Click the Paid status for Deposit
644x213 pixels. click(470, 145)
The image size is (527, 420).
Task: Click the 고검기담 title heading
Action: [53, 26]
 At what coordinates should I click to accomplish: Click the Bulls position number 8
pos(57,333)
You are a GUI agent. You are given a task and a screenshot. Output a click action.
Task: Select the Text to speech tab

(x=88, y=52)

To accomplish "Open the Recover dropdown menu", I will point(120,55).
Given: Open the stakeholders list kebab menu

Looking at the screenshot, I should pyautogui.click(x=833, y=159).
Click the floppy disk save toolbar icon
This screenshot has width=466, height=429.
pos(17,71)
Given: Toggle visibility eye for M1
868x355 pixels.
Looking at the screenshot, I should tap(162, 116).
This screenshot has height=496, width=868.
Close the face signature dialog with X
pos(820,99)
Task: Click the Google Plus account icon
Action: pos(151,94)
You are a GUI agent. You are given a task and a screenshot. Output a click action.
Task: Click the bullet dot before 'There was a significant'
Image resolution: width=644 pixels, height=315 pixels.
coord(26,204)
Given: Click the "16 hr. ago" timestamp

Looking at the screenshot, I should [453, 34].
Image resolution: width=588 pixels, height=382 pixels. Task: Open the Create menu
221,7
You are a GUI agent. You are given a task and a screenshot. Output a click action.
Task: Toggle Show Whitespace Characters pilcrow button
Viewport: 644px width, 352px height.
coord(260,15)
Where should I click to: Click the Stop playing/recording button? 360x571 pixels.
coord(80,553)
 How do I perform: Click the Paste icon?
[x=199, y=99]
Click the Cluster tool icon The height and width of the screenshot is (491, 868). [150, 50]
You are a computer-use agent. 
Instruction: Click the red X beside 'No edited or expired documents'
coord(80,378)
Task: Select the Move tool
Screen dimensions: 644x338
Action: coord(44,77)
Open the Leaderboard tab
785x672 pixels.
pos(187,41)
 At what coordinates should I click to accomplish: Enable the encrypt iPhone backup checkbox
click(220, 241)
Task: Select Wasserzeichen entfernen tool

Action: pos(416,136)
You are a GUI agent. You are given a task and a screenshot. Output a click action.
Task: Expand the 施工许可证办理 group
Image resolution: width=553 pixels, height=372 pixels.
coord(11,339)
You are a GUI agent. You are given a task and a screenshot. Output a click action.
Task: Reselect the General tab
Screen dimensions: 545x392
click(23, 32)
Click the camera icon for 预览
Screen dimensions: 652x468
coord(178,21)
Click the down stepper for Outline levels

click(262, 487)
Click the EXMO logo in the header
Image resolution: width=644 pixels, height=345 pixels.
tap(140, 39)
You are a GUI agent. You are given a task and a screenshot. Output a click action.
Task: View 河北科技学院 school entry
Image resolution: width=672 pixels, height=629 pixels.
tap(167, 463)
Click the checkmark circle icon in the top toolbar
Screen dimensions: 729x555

---

• What needs to be done
Each line of the entries where the string "Toggle" occurs should be shown.

• Result of the exercise
Given: Toggle visibility eye for M1
Task: Toggle Show Whitespace Characters pilcrow button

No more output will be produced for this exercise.